I can understand the recluse part. I have a tendency to limit my exposure to the public at large. I pick times of the day when stores have the least amount of traffic (the dinner hour or early morning are perfect). But, much as we might like the hermit life, we do have to venture out into society. I think you need to find a middle ground that works for you, but certainly not cut yourself of from public exposure because your hair gets undue attention.
Carol
You won't become a recluse, because, you have magnificent hair and you know it. What is the use of having such beautiful hair and keeping it all to yourself? That would be very sad.
You don't have a bad website either, but, I kept thinking "what the hell is he talking about?" haha! I never was very good at electronic stuff, but, I did cut the cord on a clothes dryer one time, (220 volts) WHILE IT WAS PLUGGED IN! Well, there was a lot of pretty sparks and stuff.
jeffrey
Strange. Here in Switzerland I feel that it is completely accepted to have long hair.

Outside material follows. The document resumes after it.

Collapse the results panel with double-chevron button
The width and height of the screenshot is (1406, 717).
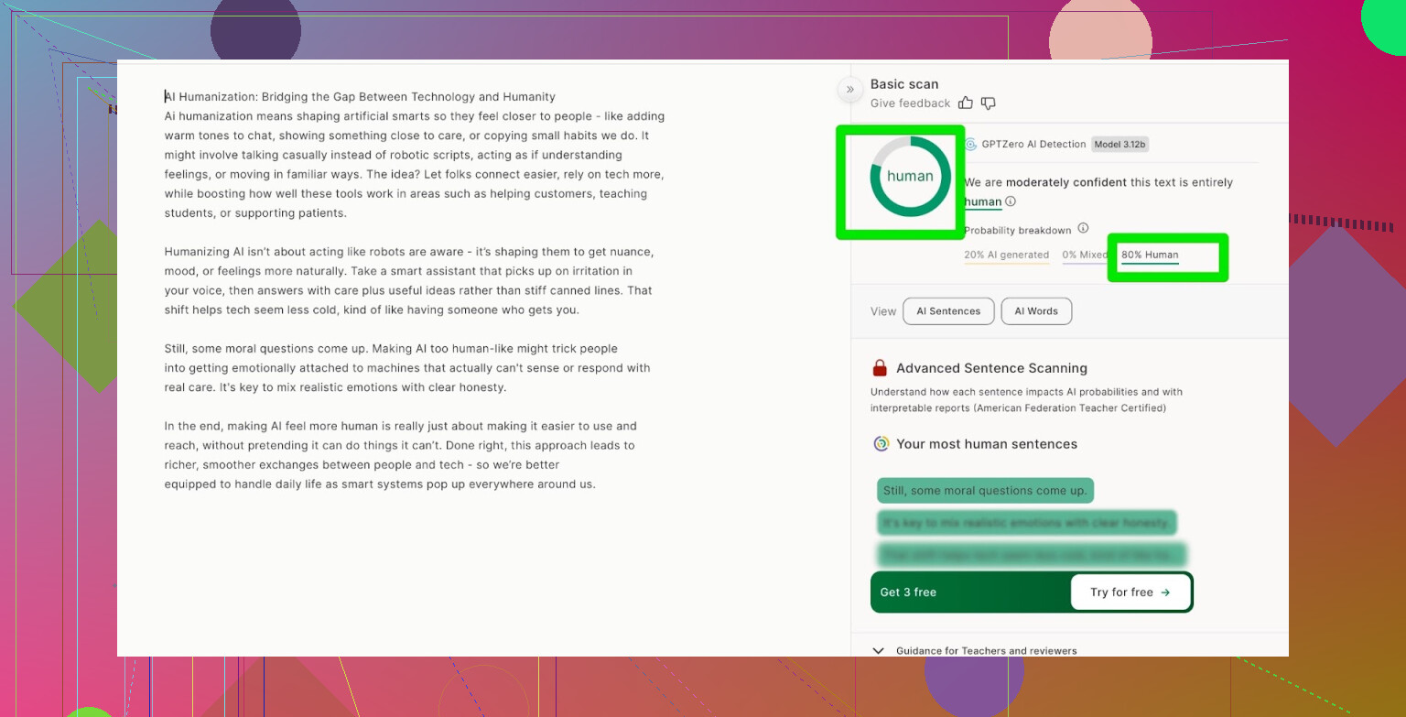[x=849, y=89]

Mine is going down almost to my hips.
Even in the U.S. I don't get much attention. Usually, only other longhairs have a second look at my hair or comment it (the comment I hate most: Are you a musician?).
Elizabeth and Dianyla - Thanks for the advice. I will attend a future LHC get-together.
Erik - we're much alike. Your website has done a great job in helping longhairs.
Carol - I'm introverted by nature. The mane-slinging, floor-ain't-getting-in-my-way persona that I project here is for the board. In real life, I don't sling my mane and the floor is starting to get in my way (;-)
Jeffrey - thanks!
Swiss longhair - welcome to the board!